65-904. When bodies not to be delivered to medical school; burial by relatives or friends; unclaimed body of deceased inmate. (a) Except as provided by subsection (b), if the deceased person during such person's last sickness requests to be buried, or if burial is provided for under article 3 of chapter 73 of the Kansas Statutes Annotated or acts amendatory thereof or supplemental thereto, the body shall not be surrendered, but shall be buried in the usual manner. No body shall be delivered as provided inK.S.A. 65-902a and amendments thereto, if claimed by relatives or friends within 72 hours after death, nor shall a body be delivered as provided in K.S.A. 65-902a and amendments thereto unless the person or persons in charge of the deceased at the time of death have made diligent search for relatives or friends and no response to the search has been received within 96 hours after the commencement of such search. No dead body received by the department of anatomy of the medical school of the university of Kansas under the provisions of this act shall be dissected prior to 60 days after date of receipt of the dead body. In case the remains of any person so delivered and received shall be claimed within 60 days by any relative or friend, they shall be given to such relative or friend for interment.
(b) The unclaimed body of a deceased inmate in the custody of the secretary of corrections may be cremated at the expense of the department of corrections.

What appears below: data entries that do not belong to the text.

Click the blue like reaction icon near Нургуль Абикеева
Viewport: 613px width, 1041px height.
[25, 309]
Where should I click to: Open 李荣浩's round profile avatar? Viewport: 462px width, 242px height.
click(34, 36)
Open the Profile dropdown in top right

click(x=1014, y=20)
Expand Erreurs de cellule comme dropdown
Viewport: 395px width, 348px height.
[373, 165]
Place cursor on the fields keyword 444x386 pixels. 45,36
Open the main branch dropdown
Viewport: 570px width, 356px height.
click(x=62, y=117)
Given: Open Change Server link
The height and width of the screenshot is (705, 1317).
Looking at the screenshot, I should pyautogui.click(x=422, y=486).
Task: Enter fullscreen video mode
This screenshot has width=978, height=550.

K.S.A. 65-1734. Order of priority of persons authorized to dispose of decedents' remains; immunity of funeral directors, funeral establishments and crematories. (a) The following persons, in order of priority stated, may order any lawful manner of final disposition of a decedent's remains including burial, cremation, entombment or anatomical donation:
(1) The agent for health care decisions established by a durable power of attorney for health care decisions pursuant to K.S.A. 58-625, et seq., and amendments thereto, if such power of attorney conveys to the agent the authority to make decisions concerning disposition of the decedent's remains;
(2) the spouse of the decedent;
(3) the decedent's surviving adult children. If there is more than one adult child, any adult child who confirms in writing the notification of all other adult children, may direct the manner of disposition unless the funeral establishment or crematory authority receives written objection to the manner of disposition from another adult child;
(4) the decedent's surviving parents;
(5) the persons in the next degree of kinship under the laws of descent and distribution to inherit the estate of the decedent. If there is more than one person of the same degree, any person of that degree may direct the manner of disposition;
(6) a guardian of the person of the decedent at the time of such person's death;
(7) the personal representative of the decedent; or
(8) in the case of indigents or any other individuals whose final disposition is the responsibility of the state or county, the public official charged with arranging the final disposition pursuant to K.S.A. 2002 Supp. 22a-215 and amendments thereto.
(b) A funeral director, funeral establishment or crematory shall not be subject to criminal prosecution or civil liability for carrying out the otherwise lawful instructions of the person or persons under subsection (a) if the funeral director reasonably believes such person is entitled to control final disposition.